94 The Receivers submitted that this letter indicated a highly conditional proposal of Tully to acquire a 50% interest in the shares of the Company. The Receivers also pointed to the fact that the proposal was highly dependent upon a number of factors including external funding and support from the government to assist with working capital requirements.
95 As already mentioned, on 9 February 2001, Tully wrote to the Receivers explaining their interest in negotiating the acquisition of the sugar industry-related shares. The letter stated relevantly that Tully was not aware that Bundaberg’s offer for the Company’s assets included these shares, and it was stated “in the event that you are not able to grant the time for our proposal to succeed or there is no compromise possible, we stand ready to negotiate acquisition of these terminal company shares”. The Receivers submitted that this did not constitute an offer.
96 On 22 February 2001, the Receivers wrote to Tully in response to its letter complaining of not being involved in the negotiations of the foreshadowed proposal. The response provided relevantly the ongoing communication with Tully leading up to the proposal, as follows:
We have had a number of discussions and communications with [Tully] since our appointment to [the Company] on 18 January 2001.

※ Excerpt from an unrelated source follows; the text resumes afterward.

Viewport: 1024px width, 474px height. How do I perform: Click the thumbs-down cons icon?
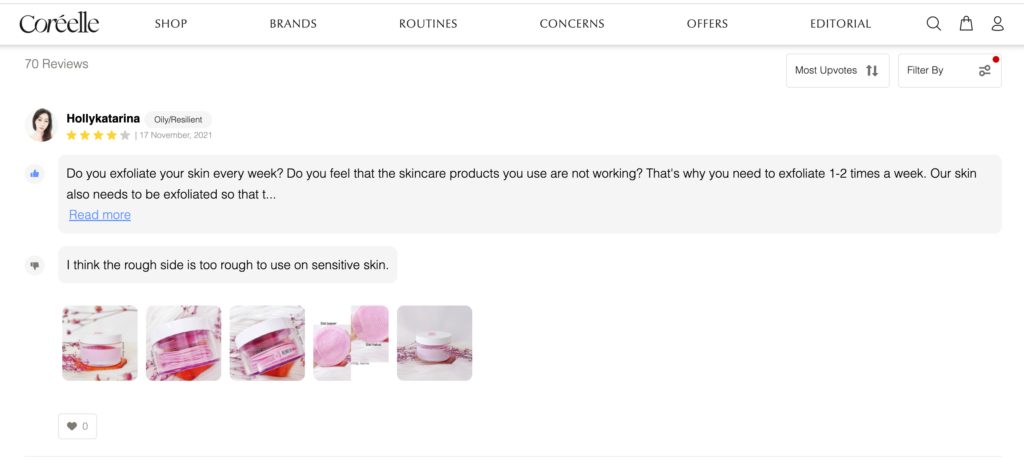35,265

We have always advised you that we stood ready to assist in the advancement of your proposal and we have on a timely basis provided information to you and your advisors as requested.
More so, we have always stressed that it was critical your proposal offer clarity in respect of matters including legal structure, funding and commitments thereto and working capital adequacy.
In all of our communications we have stressed the necessity for [Tully] to formalise and advance the proposal urgently. Your written communications to us acknowledge this fact.
97 The Receivers went on to refer to the proposal letter of Tully dated 9 February 2001 that they received which was conditional on funding from government and time extensions, and observed:
On 19 February, I received a letter by facsimile from [Tully] advising that due diligence was proceeding and that the “process was expected to be concluded (trusting that there are no issues raised that will require further investigation) by 5.00 pm 20 February.”
On 21 February, I received a telephone call from Mr Shannon [Tully’s Company secretary] who advised, inter alia:
(i) The [Tully] Board met last evening and resolved to proceed with a proposal to inject equity to [the Company]. Mr Shannon indicated the Board … were not unanimous in their resolution.
(ii) [Tully] had “imminent” access to funding of some $11.8 million from NQEA, Thiess Pty Ltd and Ergon Energy which funds were to be loaned to [Tully] for the purpose of [Tully] acquiring equity in [the Company] and reducing [the Company’s] debt to [the Bank].
In this regard, Mr Shannon made the following points:
(a) Of the $11.8M, [Tully] would prefer to pay $10.5M approximately to [the Bank] and retain certain funds for working capital.
(b) Ergon needed convincing on “security for their funding from [Tully]”. Mr Shannon made the point Ergon was negotiating to take security over [Tully’s] assets ahead of [Tully’s] existing lenders and this was likely to be unsatisfactory to [Tully].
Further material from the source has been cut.